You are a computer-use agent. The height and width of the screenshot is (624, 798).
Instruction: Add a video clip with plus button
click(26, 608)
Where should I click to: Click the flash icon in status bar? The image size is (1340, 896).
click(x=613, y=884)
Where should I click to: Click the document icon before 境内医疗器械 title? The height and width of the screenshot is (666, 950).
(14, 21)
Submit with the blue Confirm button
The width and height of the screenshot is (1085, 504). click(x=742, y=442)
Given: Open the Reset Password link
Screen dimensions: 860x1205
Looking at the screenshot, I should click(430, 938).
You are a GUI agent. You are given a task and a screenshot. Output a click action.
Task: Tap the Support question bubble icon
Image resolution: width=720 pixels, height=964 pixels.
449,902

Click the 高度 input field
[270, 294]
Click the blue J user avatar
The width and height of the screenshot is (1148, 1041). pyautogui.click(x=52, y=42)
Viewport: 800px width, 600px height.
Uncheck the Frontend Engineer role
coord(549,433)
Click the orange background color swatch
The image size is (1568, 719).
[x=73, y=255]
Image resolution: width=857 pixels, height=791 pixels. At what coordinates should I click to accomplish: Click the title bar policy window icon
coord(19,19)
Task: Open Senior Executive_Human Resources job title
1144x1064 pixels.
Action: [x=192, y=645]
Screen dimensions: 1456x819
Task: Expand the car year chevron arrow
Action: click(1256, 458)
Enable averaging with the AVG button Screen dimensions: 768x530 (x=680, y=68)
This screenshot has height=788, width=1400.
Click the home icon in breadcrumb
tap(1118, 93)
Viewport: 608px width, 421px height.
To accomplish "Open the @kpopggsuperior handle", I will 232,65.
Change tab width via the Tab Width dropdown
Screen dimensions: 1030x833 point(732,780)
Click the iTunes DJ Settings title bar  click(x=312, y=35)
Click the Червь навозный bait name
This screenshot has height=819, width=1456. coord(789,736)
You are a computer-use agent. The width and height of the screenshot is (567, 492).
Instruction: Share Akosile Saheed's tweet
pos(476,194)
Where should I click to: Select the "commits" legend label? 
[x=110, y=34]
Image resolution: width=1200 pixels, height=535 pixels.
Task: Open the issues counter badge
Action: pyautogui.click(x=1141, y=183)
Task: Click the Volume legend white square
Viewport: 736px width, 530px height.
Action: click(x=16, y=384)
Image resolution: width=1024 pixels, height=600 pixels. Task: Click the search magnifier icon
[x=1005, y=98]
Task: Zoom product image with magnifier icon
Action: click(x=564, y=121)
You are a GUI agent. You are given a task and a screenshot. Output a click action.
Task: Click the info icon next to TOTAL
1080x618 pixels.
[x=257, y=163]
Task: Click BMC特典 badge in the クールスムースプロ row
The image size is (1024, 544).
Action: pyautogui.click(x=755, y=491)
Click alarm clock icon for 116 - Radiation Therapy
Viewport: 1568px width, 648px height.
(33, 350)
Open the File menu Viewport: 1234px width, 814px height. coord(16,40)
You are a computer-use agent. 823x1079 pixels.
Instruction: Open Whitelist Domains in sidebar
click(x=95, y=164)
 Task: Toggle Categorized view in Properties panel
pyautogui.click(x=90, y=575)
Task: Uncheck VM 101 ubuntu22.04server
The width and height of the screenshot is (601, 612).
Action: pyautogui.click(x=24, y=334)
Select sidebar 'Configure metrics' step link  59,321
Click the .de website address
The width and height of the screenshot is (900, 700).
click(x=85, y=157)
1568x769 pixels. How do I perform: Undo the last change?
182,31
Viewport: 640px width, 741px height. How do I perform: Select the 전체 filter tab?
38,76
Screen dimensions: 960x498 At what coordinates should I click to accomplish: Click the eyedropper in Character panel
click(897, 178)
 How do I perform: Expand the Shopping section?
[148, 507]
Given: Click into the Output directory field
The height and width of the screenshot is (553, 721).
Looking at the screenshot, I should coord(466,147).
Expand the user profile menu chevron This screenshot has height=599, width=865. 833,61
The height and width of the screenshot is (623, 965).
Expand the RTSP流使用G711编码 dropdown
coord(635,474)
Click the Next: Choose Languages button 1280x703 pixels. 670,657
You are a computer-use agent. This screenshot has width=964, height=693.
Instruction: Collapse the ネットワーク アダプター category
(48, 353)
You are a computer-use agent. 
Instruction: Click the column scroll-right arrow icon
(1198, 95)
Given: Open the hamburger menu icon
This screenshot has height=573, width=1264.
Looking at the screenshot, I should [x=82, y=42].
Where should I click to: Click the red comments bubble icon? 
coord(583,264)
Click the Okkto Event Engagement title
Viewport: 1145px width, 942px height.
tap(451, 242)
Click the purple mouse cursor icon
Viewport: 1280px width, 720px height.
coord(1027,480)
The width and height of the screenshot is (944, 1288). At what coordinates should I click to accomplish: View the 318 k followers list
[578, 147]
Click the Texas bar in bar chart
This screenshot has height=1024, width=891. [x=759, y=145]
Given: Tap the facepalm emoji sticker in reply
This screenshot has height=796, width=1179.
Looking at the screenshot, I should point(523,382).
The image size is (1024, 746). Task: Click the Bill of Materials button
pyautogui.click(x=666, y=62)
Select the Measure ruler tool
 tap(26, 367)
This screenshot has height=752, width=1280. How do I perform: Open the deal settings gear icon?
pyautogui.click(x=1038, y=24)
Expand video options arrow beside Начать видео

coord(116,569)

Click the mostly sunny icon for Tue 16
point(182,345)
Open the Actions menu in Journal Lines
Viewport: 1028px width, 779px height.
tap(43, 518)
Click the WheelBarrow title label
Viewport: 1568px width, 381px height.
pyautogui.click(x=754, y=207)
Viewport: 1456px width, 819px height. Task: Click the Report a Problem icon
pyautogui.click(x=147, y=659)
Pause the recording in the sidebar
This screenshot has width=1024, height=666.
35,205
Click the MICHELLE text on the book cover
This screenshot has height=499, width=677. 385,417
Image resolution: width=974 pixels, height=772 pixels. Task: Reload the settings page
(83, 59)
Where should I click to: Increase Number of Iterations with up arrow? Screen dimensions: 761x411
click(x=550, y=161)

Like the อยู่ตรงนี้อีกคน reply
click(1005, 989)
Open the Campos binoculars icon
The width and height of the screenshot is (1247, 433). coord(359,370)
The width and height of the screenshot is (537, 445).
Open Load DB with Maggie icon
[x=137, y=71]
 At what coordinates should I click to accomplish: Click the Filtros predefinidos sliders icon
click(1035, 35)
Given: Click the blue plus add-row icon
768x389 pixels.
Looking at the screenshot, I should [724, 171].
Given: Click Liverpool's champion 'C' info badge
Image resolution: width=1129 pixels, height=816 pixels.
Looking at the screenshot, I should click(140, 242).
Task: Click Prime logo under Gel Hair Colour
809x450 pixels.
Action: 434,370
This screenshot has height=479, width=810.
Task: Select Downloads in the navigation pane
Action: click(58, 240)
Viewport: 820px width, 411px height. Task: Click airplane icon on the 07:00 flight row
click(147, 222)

▶ **ASSIGNMENT**
Write out all the material exactly.

▶ **TASK RESPONSE**
You are a computer-use agent. The height and width of the screenshot is (624, 798).
Instruction: Add a video clip with plus button
click(26, 608)
Where should I click to: Click the flash icon in status bar? The image size is (1340, 896).
click(x=613, y=884)
Where should I click to: Click the document icon before 境内医疗器械 title? The height and width of the screenshot is (666, 950).
(14, 21)
Submit with the blue Confirm button
The width and height of the screenshot is (1085, 504). click(x=742, y=442)
Given: Open the Reset Password link
Screen dimensions: 860x1205
Looking at the screenshot, I should click(430, 938).
You are a GUI agent. You are given a task and a screenshot. Output a click action.
Task: Tap the Support question bubble icon
Image resolution: width=720 pixels, height=964 pixels.
449,902

Click the 高度 input field
[270, 294]
Click the blue J user avatar
The width and height of the screenshot is (1148, 1041). pyautogui.click(x=52, y=42)
Viewport: 800px width, 600px height.
Uncheck the Frontend Engineer role
coord(549,433)
Click the orange background color swatch
The image size is (1568, 719).
[x=73, y=255]
Image resolution: width=857 pixels, height=791 pixels. At what coordinates should I click to accomplish: Click the title bar policy window icon
coord(19,19)
Task: Open Senior Executive_Human Resources job title
1144x1064 pixels.
Action: [x=192, y=645]
Screen dimensions: 1456x819
Task: Expand the car year chevron arrow
Action: click(1256, 458)
Enable averaging with the AVG button Screen dimensions: 768x530 (x=680, y=68)
This screenshot has height=788, width=1400.
Click the home icon in breadcrumb
tap(1118, 93)
Viewport: 608px width, 421px height.
To accomplish "Open the @kpopggsuperior handle", I will 232,65.
Change tab width via the Tab Width dropdown
Screen dimensions: 1030x833 point(732,780)
Click the iTunes DJ Settings title bar  click(x=312, y=35)
Click the Червь навозный bait name
This screenshot has height=819, width=1456. coord(789,736)
You are a computer-use agent. The width and height of the screenshot is (567, 492).
Instruction: Share Akosile Saheed's tweet
pos(476,194)
Where should I click to: Select the "commits" legend label? 
[x=110, y=34]
Image resolution: width=1200 pixels, height=535 pixels.
Task: Open the issues counter badge
Action: pyautogui.click(x=1141, y=183)
Task: Click the Volume legend white square
Viewport: 736px width, 530px height.
Action: click(x=16, y=384)
Image resolution: width=1024 pixels, height=600 pixels. Task: Click the search magnifier icon
[x=1005, y=98]
Task: Zoom product image with magnifier icon
Action: click(x=564, y=121)
You are a GUI agent. You are given a task and a screenshot. Output a click action.
Task: Click the info icon next to TOTAL
1080x618 pixels.
[x=257, y=163]
Task: Click BMC特典 badge in the クールスムースプロ row
The image size is (1024, 544).
Action: pyautogui.click(x=755, y=491)
Click alarm clock icon for 116 - Radiation Therapy
Viewport: 1568px width, 648px height.
(33, 350)
Open the File menu Viewport: 1234px width, 814px height. coord(16,40)
You are a computer-use agent. 823x1079 pixels.
Instruction: Open Whitelist Domains in sidebar
click(x=95, y=164)
 Task: Toggle Categorized view in Properties panel
pyautogui.click(x=90, y=575)
Task: Uncheck VM 101 ubuntu22.04server
The width and height of the screenshot is (601, 612).
Action: pyautogui.click(x=24, y=334)
Select sidebar 'Configure metrics' step link  59,321
Click the .de website address
The width and height of the screenshot is (900, 700).
click(x=85, y=157)
1568x769 pixels. How do I perform: Undo the last change?
182,31
Viewport: 640px width, 741px height. How do I perform: Select the 전체 filter tab?
38,76
Screen dimensions: 960x498 At what coordinates should I click to accomplish: Click the eyedropper in Character panel
click(897, 178)
 How do I perform: Expand the Shopping section?
[148, 507]
Given: Click into the Output directory field
The height and width of the screenshot is (553, 721).
Looking at the screenshot, I should coord(466,147).
Expand the user profile menu chevron This screenshot has height=599, width=865. 833,61
The height and width of the screenshot is (623, 965).
Expand the RTSP流使用G711编码 dropdown
coord(635,474)
Click the Next: Choose Languages button 1280x703 pixels. 670,657
You are a computer-use agent. This screenshot has width=964, height=693.
Instruction: Collapse the ネットワーク アダプター category
(48, 353)
You are a computer-use agent. 
Instruction: Click the column scroll-right arrow icon
(1198, 95)
Given: Open the hamburger menu icon
This screenshot has height=573, width=1264.
Looking at the screenshot, I should [x=82, y=42].
Where should I click to: Click the red comments bubble icon? 
coord(583,264)
Click the Okkto Event Engagement title
Viewport: 1145px width, 942px height.
tap(451, 242)
Click the purple mouse cursor icon
Viewport: 1280px width, 720px height.
coord(1027,480)
The width and height of the screenshot is (944, 1288). At what coordinates should I click to accomplish: View the 318 k followers list
[578, 147]
Click the Texas bar in bar chart
This screenshot has height=1024, width=891. [x=759, y=145]
Given: Tap the facepalm emoji sticker in reply
This screenshot has height=796, width=1179.
Looking at the screenshot, I should point(523,382).
The image size is (1024, 746). Task: Click the Bill of Materials button
pyautogui.click(x=666, y=62)
Select the Measure ruler tool
 tap(26, 367)
This screenshot has height=752, width=1280. How do I perform: Open the deal settings gear icon?
pyautogui.click(x=1038, y=24)
Expand video options arrow beside Начать видео

coord(116,569)

Click the mostly sunny icon for Tue 16
point(182,345)
Open the Actions menu in Journal Lines
Viewport: 1028px width, 779px height.
tap(43, 518)
Click the WheelBarrow title label
Viewport: 1568px width, 381px height.
pyautogui.click(x=754, y=207)
Viewport: 1456px width, 819px height. Task: Click the Report a Problem icon
pyautogui.click(x=147, y=659)
Pause the recording in the sidebar
This screenshot has width=1024, height=666.
35,205
Click the MICHELLE text on the book cover
This screenshot has height=499, width=677. 385,417
Image resolution: width=974 pixels, height=772 pixels. Task: Reload the settings page
(83, 59)
Where should I click to: Increase Number of Iterations with up arrow? Screen dimensions: 761x411
click(x=550, y=161)

Like the อยู่ตรงนี้อีกคน reply
click(1005, 989)
Open the Campos binoculars icon
The width and height of the screenshot is (1247, 433). coord(359,370)
The width and height of the screenshot is (537, 445).
Open Load DB with Maggie icon
[x=137, y=71]
 At what coordinates should I click to accomplish: Click the Filtros predefinidos sliders icon
click(1035, 35)
Given: Click the blue plus add-row icon
768x389 pixels.
Looking at the screenshot, I should [724, 171].
Given: Click Liverpool's champion 'C' info badge
Image resolution: width=1129 pixels, height=816 pixels.
Looking at the screenshot, I should click(140, 242).
Task: Click Prime logo under Gel Hair Colour
809x450 pixels.
Action: 434,370
This screenshot has height=479, width=810.
Task: Select Downloads in the navigation pane
Action: click(58, 240)
Viewport: 820px width, 411px height. Task: Click airplane icon on the 07:00 flight row
click(147, 222)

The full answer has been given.